I have always wondered if there was a site you could go on, put your cert number down and regroup to limited editions to see where they all went. Be neat i think.


----------



## tankist (Jun 11, 2009)

midrange said:


> Were collecting quite a few limited editions including the commonwealth collection.  We have 4 out of the 5, just waiting for the last one to be released.


----------



## gc53dfgc (Apr 13, 2010)

what exactly is the commonwealth collection?

I have a Hornby Live Steam Mallard and plan on getting the Flying Scotsman double tender in about a year.


----------



## butchjavier (Nov 10, 2010)

My OO layout and Hornby train








My favorite it goes with me whenever i got for a pint


----------



## gc53dfgc (Apr 13, 2010)

will someone please tell me what the commonwaelth series by hornby is?


----------



## 2509SilverLink (Nov 25, 2010)

I have quite a bit of Hornby, including 2509 Silver Link in live steam edition. I also have some Bachmann Branchline.


----------



## midrange (Nov 20, 2010)

tankist said:


>


i would show you pics, but my trains do not come out of the box.. Collector here... So if you want pictures of red boxes, let me know!


----------



## tankist (Jun 11, 2009)

midrange said:


> i would show you pics, but my trains do not come out of the box.. Collector here... So if you want pictures of red boxes, let me know!

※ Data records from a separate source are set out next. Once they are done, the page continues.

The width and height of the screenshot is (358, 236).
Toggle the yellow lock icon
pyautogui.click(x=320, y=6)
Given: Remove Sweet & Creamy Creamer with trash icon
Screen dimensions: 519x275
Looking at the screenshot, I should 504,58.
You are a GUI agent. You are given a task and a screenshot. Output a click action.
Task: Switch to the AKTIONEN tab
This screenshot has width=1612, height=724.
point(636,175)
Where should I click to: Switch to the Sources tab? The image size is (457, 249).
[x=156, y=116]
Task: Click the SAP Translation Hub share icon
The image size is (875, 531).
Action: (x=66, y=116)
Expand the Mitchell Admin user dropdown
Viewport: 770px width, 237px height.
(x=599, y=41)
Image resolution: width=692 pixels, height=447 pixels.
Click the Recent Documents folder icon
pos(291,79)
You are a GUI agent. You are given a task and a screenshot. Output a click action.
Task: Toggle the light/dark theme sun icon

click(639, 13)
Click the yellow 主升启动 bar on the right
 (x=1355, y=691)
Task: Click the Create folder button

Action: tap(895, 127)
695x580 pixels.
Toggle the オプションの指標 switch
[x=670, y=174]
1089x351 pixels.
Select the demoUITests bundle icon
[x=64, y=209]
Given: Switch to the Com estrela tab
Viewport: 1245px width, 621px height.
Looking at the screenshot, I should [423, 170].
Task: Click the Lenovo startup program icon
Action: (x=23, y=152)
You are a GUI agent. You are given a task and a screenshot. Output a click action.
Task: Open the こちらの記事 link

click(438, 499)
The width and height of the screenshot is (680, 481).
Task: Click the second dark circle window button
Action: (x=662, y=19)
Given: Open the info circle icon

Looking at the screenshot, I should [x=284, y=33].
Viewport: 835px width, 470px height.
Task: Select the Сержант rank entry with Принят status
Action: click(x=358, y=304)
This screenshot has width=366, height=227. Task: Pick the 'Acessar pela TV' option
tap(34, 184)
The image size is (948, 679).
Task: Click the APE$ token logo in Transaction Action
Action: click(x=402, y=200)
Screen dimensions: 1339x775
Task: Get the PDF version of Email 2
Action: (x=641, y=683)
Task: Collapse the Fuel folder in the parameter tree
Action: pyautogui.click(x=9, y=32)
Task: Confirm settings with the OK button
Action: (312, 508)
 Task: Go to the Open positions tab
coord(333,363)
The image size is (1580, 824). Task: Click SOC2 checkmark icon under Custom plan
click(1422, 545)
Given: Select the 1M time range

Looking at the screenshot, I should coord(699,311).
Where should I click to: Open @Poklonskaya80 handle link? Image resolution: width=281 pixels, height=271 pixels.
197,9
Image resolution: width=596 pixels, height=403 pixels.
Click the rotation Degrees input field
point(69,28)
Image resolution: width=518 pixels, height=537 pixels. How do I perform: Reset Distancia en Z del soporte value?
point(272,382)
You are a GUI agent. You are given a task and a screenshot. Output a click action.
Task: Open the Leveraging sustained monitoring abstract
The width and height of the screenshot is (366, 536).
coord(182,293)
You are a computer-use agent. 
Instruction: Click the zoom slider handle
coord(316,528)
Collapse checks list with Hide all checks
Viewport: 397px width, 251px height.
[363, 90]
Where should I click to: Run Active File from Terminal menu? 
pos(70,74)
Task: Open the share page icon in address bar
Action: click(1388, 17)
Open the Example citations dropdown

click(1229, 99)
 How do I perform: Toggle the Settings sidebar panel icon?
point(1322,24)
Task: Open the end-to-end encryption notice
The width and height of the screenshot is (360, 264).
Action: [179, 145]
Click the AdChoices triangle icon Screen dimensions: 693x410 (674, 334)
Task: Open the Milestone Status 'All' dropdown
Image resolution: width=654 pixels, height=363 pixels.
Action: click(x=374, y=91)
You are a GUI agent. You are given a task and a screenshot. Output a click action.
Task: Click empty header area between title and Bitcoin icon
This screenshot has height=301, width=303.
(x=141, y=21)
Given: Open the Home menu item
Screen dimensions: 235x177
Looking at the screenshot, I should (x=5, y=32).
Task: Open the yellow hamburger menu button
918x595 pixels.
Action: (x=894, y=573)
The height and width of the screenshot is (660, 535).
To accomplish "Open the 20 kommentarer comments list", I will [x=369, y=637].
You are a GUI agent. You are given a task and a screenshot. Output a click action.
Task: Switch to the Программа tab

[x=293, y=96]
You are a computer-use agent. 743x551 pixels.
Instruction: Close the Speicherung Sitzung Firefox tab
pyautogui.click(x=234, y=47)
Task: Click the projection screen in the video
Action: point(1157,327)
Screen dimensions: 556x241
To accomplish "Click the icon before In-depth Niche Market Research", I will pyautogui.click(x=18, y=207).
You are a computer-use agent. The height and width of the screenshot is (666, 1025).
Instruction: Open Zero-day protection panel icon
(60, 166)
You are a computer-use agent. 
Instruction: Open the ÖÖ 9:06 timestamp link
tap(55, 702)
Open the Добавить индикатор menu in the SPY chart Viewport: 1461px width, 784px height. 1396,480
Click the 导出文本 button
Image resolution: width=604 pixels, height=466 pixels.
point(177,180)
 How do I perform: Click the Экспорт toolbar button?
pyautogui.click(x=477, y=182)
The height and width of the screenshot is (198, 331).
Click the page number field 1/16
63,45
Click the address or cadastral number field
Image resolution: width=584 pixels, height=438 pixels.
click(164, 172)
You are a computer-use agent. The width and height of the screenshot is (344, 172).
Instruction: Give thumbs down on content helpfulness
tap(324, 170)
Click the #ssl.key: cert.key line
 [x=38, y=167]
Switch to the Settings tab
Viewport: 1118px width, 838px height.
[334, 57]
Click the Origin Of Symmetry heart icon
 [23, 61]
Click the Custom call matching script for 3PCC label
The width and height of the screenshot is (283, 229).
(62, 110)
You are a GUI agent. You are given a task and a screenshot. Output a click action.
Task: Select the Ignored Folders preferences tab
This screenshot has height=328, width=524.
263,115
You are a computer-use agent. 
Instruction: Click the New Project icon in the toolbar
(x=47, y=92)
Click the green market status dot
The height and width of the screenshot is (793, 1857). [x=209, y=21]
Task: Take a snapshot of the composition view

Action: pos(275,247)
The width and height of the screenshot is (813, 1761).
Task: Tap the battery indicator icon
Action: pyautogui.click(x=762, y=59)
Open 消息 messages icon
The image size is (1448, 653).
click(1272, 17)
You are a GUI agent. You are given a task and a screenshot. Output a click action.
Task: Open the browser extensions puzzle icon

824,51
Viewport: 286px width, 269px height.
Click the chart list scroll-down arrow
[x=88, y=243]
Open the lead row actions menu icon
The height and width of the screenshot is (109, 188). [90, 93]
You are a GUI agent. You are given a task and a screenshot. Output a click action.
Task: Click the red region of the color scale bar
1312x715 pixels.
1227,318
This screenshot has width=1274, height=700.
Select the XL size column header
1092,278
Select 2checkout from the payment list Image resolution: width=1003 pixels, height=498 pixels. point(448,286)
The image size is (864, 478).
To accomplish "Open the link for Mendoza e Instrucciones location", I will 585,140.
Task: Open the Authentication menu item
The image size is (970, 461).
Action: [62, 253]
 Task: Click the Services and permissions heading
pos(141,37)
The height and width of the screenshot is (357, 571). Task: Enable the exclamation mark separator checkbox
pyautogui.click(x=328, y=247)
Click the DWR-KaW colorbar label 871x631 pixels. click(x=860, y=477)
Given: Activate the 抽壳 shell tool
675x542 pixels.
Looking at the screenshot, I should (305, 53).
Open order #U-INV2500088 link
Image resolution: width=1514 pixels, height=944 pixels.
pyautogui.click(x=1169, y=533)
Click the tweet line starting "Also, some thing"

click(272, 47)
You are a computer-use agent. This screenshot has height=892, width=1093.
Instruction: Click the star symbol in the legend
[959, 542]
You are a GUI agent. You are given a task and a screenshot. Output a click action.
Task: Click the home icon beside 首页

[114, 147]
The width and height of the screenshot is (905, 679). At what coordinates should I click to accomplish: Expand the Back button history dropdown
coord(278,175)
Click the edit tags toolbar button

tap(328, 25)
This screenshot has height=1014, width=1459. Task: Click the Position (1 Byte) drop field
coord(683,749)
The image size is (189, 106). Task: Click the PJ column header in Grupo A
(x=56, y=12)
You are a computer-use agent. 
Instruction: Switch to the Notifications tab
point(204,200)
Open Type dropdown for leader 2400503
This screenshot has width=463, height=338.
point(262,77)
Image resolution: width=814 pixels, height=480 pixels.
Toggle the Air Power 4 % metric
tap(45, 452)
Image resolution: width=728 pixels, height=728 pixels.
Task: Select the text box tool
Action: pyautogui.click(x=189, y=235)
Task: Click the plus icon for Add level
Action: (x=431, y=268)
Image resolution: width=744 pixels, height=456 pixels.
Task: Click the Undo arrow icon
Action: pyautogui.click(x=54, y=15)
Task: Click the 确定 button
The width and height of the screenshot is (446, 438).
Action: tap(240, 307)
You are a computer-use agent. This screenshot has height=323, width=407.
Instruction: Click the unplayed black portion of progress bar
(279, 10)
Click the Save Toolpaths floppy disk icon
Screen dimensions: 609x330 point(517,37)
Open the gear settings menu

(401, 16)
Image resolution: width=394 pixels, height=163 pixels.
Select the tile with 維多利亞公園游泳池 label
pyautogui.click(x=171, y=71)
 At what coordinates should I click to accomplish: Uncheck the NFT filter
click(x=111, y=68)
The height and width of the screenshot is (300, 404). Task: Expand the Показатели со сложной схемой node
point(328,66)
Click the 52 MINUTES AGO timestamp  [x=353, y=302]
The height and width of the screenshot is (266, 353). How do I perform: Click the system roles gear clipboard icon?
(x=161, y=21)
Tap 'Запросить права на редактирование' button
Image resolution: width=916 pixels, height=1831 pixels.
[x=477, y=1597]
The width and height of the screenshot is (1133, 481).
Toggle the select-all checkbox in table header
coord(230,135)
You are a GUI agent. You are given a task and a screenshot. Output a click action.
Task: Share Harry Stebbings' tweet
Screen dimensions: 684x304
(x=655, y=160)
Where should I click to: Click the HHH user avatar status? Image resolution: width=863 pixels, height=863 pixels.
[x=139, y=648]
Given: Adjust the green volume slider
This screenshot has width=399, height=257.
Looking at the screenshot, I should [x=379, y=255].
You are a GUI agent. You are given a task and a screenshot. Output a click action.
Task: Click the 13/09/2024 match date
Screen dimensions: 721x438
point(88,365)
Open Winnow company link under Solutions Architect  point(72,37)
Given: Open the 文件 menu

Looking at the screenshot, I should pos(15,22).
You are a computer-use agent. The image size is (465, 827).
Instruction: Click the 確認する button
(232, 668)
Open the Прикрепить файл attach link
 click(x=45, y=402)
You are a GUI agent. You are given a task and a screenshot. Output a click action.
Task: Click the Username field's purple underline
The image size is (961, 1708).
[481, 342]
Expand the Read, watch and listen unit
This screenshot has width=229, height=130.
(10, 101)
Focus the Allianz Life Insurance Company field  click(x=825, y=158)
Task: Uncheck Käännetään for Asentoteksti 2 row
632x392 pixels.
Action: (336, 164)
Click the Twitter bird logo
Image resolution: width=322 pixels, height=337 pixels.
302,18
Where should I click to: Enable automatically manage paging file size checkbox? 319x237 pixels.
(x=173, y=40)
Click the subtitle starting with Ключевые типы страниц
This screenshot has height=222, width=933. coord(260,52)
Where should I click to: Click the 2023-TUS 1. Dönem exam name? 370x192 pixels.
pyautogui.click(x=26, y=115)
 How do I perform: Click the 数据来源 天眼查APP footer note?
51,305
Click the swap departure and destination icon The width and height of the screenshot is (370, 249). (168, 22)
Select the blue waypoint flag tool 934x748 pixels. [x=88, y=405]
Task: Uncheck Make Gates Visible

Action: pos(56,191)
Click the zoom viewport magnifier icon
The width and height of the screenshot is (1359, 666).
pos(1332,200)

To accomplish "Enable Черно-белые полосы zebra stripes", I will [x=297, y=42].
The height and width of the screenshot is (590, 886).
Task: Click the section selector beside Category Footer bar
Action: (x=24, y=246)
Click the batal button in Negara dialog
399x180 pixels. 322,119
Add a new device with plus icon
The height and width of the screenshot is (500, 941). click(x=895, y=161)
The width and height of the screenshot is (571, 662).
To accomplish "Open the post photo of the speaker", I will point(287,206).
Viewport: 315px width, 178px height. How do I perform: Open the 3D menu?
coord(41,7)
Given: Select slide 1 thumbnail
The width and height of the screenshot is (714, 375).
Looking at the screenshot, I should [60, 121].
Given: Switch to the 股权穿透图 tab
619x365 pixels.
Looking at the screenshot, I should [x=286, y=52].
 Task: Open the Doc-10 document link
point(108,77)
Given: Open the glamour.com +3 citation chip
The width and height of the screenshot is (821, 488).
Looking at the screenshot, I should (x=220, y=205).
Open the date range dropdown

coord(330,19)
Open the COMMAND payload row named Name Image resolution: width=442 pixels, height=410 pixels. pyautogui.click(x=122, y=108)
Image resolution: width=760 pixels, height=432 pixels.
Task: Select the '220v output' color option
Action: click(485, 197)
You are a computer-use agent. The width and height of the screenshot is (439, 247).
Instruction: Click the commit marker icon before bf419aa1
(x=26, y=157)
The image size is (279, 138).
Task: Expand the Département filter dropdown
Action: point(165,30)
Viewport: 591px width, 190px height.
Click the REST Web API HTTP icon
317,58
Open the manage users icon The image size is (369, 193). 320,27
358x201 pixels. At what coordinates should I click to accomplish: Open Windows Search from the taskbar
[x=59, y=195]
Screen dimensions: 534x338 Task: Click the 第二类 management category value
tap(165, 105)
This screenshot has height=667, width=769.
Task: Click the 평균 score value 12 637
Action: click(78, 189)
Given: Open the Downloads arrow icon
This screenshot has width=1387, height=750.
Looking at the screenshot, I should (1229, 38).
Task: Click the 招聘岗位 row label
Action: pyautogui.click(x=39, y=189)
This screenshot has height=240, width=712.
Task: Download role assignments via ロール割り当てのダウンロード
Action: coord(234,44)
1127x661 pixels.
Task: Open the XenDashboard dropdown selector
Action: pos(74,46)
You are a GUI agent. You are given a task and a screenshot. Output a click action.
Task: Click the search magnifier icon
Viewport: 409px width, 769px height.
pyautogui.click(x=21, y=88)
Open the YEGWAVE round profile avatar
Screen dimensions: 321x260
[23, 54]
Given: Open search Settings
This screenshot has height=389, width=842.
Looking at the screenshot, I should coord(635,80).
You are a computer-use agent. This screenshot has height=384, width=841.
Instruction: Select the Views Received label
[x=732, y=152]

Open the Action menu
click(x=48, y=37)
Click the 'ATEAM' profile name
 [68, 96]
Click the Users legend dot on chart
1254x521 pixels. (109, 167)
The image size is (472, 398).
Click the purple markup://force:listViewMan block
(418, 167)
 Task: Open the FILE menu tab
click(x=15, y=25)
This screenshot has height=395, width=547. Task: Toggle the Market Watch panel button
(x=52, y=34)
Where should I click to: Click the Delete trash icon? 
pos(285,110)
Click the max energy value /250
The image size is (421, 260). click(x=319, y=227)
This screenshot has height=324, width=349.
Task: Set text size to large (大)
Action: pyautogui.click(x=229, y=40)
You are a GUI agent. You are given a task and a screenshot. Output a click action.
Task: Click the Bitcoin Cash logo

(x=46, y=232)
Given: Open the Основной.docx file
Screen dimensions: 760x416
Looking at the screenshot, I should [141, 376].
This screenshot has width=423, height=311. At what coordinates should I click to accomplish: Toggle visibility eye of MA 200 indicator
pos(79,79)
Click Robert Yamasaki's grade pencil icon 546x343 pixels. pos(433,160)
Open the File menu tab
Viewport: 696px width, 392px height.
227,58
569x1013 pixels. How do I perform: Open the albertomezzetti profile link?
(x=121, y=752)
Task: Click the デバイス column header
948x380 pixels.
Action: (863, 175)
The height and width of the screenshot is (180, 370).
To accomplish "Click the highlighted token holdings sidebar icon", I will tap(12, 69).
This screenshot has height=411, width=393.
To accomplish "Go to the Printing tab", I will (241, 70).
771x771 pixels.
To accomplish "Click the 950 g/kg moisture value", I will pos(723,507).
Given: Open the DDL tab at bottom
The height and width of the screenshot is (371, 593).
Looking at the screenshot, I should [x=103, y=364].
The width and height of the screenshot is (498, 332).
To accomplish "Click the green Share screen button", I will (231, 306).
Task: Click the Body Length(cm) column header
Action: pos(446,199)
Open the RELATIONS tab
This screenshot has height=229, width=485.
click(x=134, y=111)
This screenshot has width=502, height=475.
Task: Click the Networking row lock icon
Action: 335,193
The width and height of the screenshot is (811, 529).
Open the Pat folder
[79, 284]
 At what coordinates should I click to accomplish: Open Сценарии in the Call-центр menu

no pictures? fine then please explain whats the point of posting this without pictures? as the banner states - useless. you are collector, but then whats the point of you collection of whatever you choose to collect if you don't showcase this?


----------



## gc53dfgc (Apr 13, 2010)

midrange said:


> i would show you pics, but my trains do not come out of the box.. Collector here... So if you want pictures of red boxes, let me know!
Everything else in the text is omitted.